Sissy Spacek is the long-running sound project centred around John Wiese and Charlie Mumma, but encompassing a rotating set of other members. It is more or less a conceptual act: ostensibly a “grindcore band,” it is really a study what happens when you take the grind genre and then shoot tangents off in various directions, often groping towards the outer limits of harsh noise.
These two 2022 releases are unalike, but this is par for the course for the band. As Wiese tells me via email, “Sissy Spacek has always been a project that likes to expand the perimeter of its output—not just putting out the same release over and over, but really create a dynamic in the overall.” He cites the band’s 2016 triumvirate of releases as an example: they encompassed grindcore proper (Disfathom), short blasts of chaos in the noisecore tradition (Reversed Normalization), and a single 36-minute free improv jam performed as a sextet (Duration Groups).

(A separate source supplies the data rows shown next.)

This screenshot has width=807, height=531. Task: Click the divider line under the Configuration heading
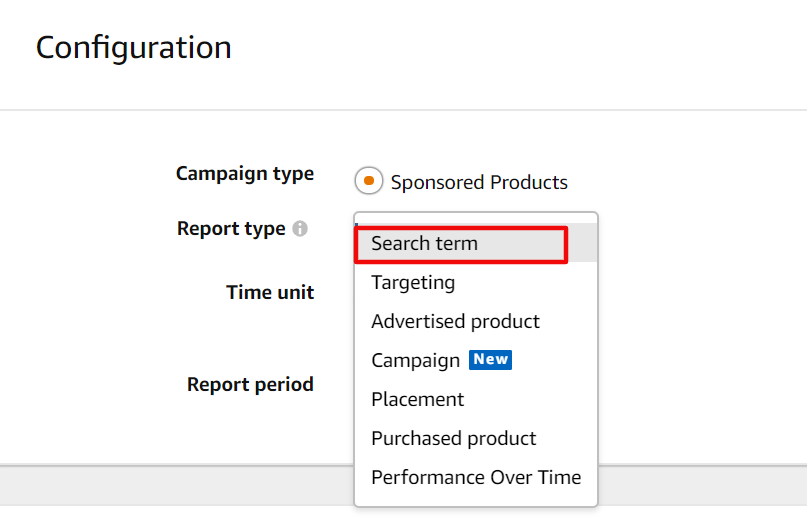tap(404, 110)
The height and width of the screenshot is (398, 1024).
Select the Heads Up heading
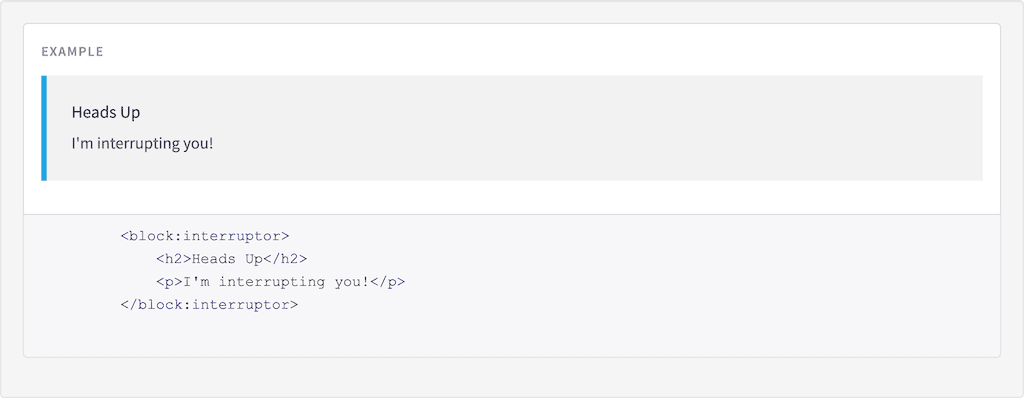pyautogui.click(x=106, y=112)
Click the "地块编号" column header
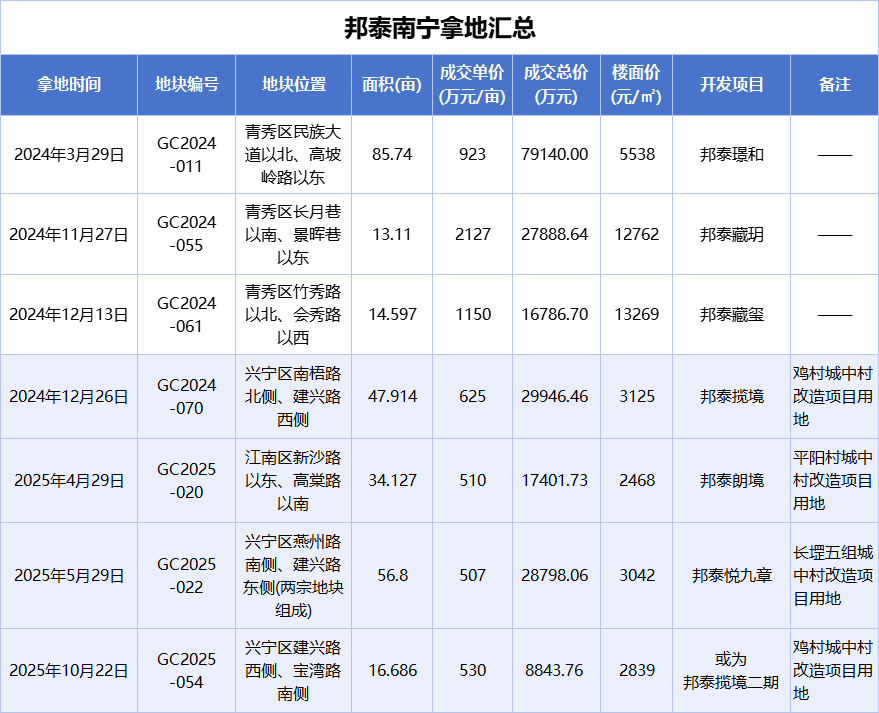The image size is (879, 713). (x=186, y=85)
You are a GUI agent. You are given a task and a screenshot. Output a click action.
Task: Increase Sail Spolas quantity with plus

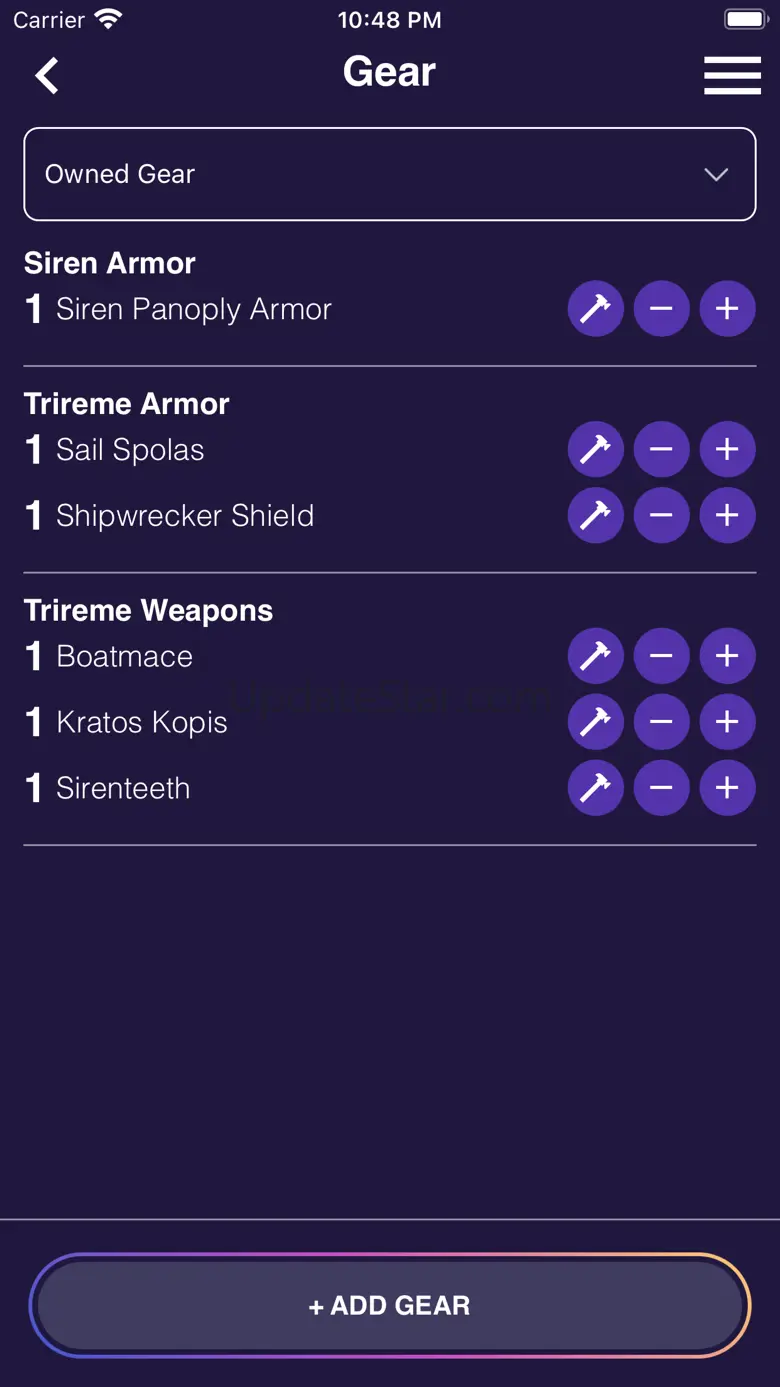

2022’s release bolus extends the band’s theme of creating records that are internally coherent but radically different from one another. Of these two CDs, Reslayer is more divorced from grindcore, sonically. It takes the genre’s manic energy but reduces it to flailing noise rubble. Yet, unlike most noise releases (but like many grind records), it is a concise affair, divided into short, threeish-minute spurts. Wiese tells me this was by design. “When Sissy Spacek first started it was a mix of blur-grindcore and noise, and I had a fantasy that we would only release 7-inches. Highly compact, dense, and extreme.” (Indeed, several years ago Wiese commemorated his hundredth 7-inch!) For Reslayer, the band sought to channel this 45-rpm aesthetic into “tight 3 minute tracks that move quickly and intensely from one sound to another in an engaging way,” Wiese says. “In a sense they sound similar, but I would liken it to a Ramones album or something like that. One track after another with a continuing energy.”
Though rooted in grindcore, Reslayer retains no recognizable extreme metal instruments — guitars, bass, drums, death growl vocals are all replaced by rapidly changing bursts of inorganic noise. Wiese himself describes the methodology as “the shedding of musical instruments while retaining the same energy as grindcore,” something of a reaction against avant music’s tendency towards expansiveness. “Experimental music in general has a legacy of often bloated, long, and self indulgent material, and I think this is in a sense a counter to that.”

On Threshold, we hear a very different Sissy Spacek. Instead of short fragments of abstract noise, this record’s compositions stretch out, patiently exploring the continuum between white noise and grindcore. Jagged, tuneless, and joyfully dissonant, it’s a bit like Pig Destroyer recorded through a microphone inside a turned-on blender. Though comprising a coherent whole, the release contains three tracks from 2013-2014, and two from 2022. The holdovers include a piece previously included on cassette compilation called Stray Dog, a leftover piece performed live on radio for Damion Romero’s Psychotechnics program on L.A’s KXLU, and a track originally intended to be played as a four-channel installation. The two new 2022 recordings have a similar feel, but add the talents of Agoraphobic Nosebleed vocalist Jay Randall. I find myself dumbly puzzled when Wiese tells me what makes Threshold different from Reslayer, from his perspective: “I’d say that Reslayer is more of a singular vision of dynamics, whereas threshold is a dynamic vision of singularity.”
The cover of Threshold (generally speaking, Wiese, a design artist, handles the art for all Sissy Spacek releases) was something I was curious about. Framed in black is an image of what could be a patio at a luxury resort, a far cry from traditionally graphic grindcore imagery. Drawing a distinction between their intentions versus the prototypical noisecore/grind milieu of punky gumption, he notes that the photo helps “align the sound as something ‘high’ rather than something ‘low.'” He also points out its relationship to Merzbow/Masami Akita’s “Lowest Music and Arts” concept, and its connection to the artwork on Hijokaidan’s noise landmark, Windom:

Of these two discs, Threshold is the one I prefer, and I believe this is because it more overtly captures the fringe between grindcore and noise, two genres on the extreme which differ greatly in terms of structure. Wiese tells me that he sees Sissy Spacek as “in a sense the reverse of the mid-90s Relapse boom that got people from metal/grindcore into noise. Spacek is more like grindcore FROM noise, and [Threshold] would be a good example.”
Reslayer and Threshold are both available through Helicopter.